**USING THE INFORMATION**.
1. In the news text about the GLC Limited investment scheme, how much money did investors lose in total?
2. Please turn the paragraph beginning "In late 2009, problems surfaced" in the news text about the GLC Limited investment scheme into a short bulleted list that keeps its main facts.

Prosecutors said Crabtree and former University of Georgia football coach Jim Donnan ran a fraudulent investment scheme from September 2007 to December 2010 through GLC Limited, a West Virginia-based company dealing in wholesale and closeout merchandise.

Prosecutors said more than 50 investors invested a combined total of more than $80 million into the scheme and lost a total of nearly $23 million.

Donnan stood trial in May and a jury acquitted him of all charges. His lawyers argued that he was as much a victim of a fraudulent investment scheme as the rest of the investors.

Donnan was head coach at Marshall University from 1990 to 1995 and at Georgia from 1996 to 2000. He later became an ESPN analyst. Prosecutors argued during Donnan’s trial that Crabtree ran day-to-day operations while Donnan lured investors from his extensive network of personal and professional contacts.

In late 2009, problems surfaced as Crabtree was having trouble moving merchandise and started stocking it in warehouses because investor money was coming in faster than he could sell it, he testified during Donnan’s trial. He spoke to Donnan about the troubles, and Donnan said he’d look into ways to help, Crabtree said. They ended up using investor money to pay other investors because they didn’t have profits from sales to pay the high returns Donnan had promised investors, Crabtree said.

**SOURCE MATERIAL**.
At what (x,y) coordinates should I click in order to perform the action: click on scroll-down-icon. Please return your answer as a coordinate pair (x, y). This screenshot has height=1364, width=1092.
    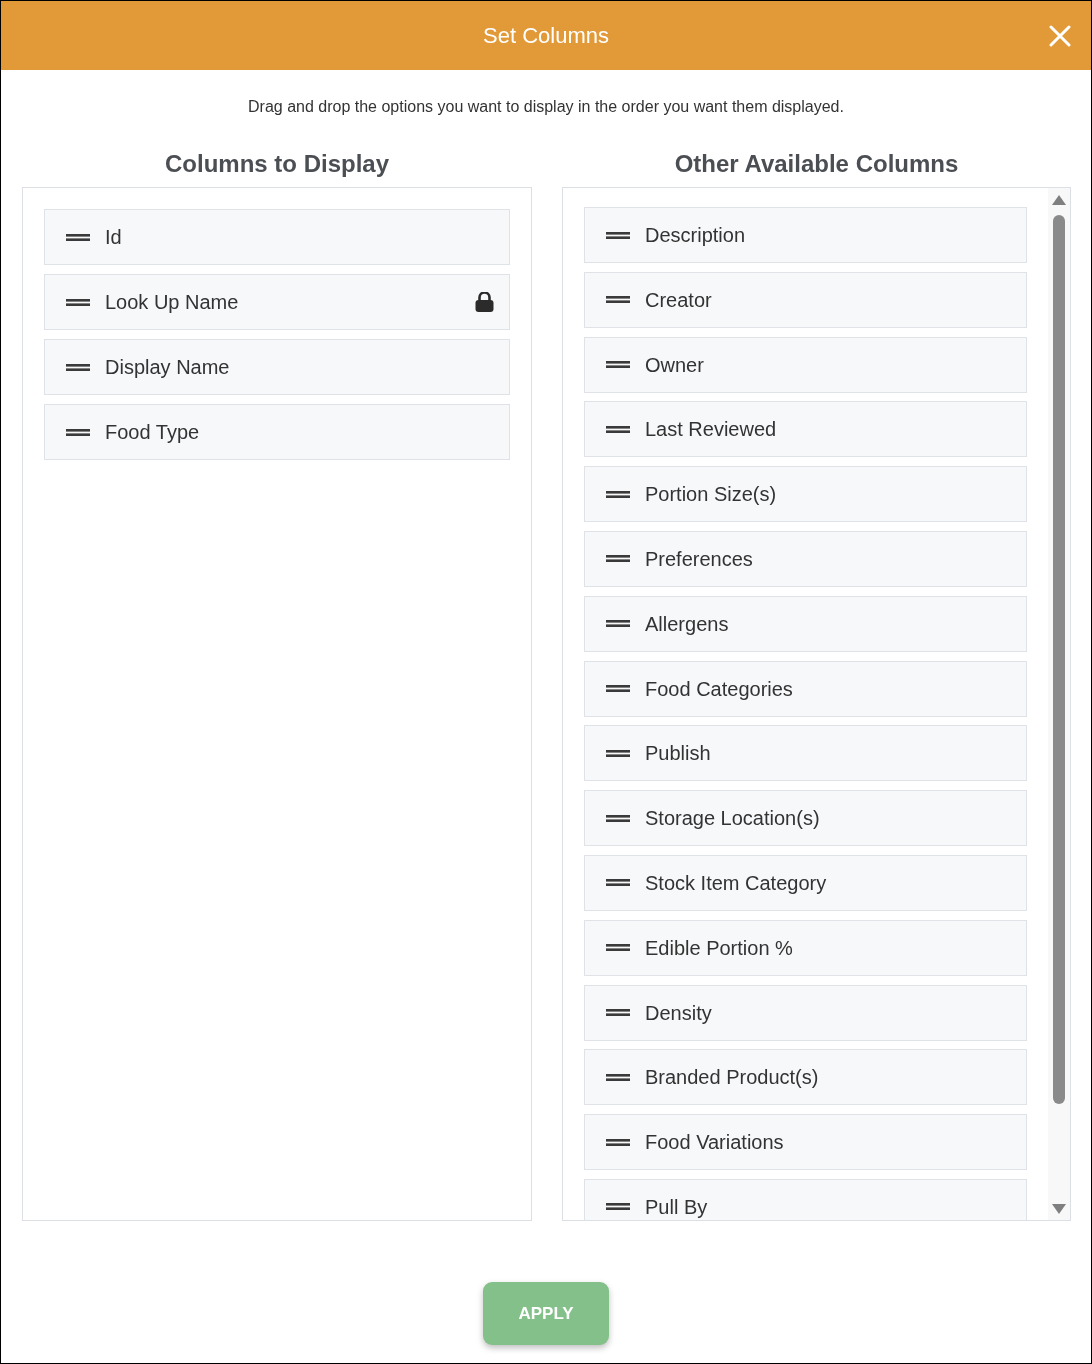
    Looking at the image, I should click on (1059, 1209).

**OUTPUTS BY TASK**.
1. Nearly $23 million.

2.
- In late 2009, Crabtree had trouble moving merchandise and began storing it in warehouses because investor money came in faster than he could sell it, he testified at Donnan's trial.
- He told Donnan about the problems, and Donnan said he'd look into ways to help.
- Without sales profits to cover the high returns Donnan had promised, they used investor money to pay other investors, Crabtree said.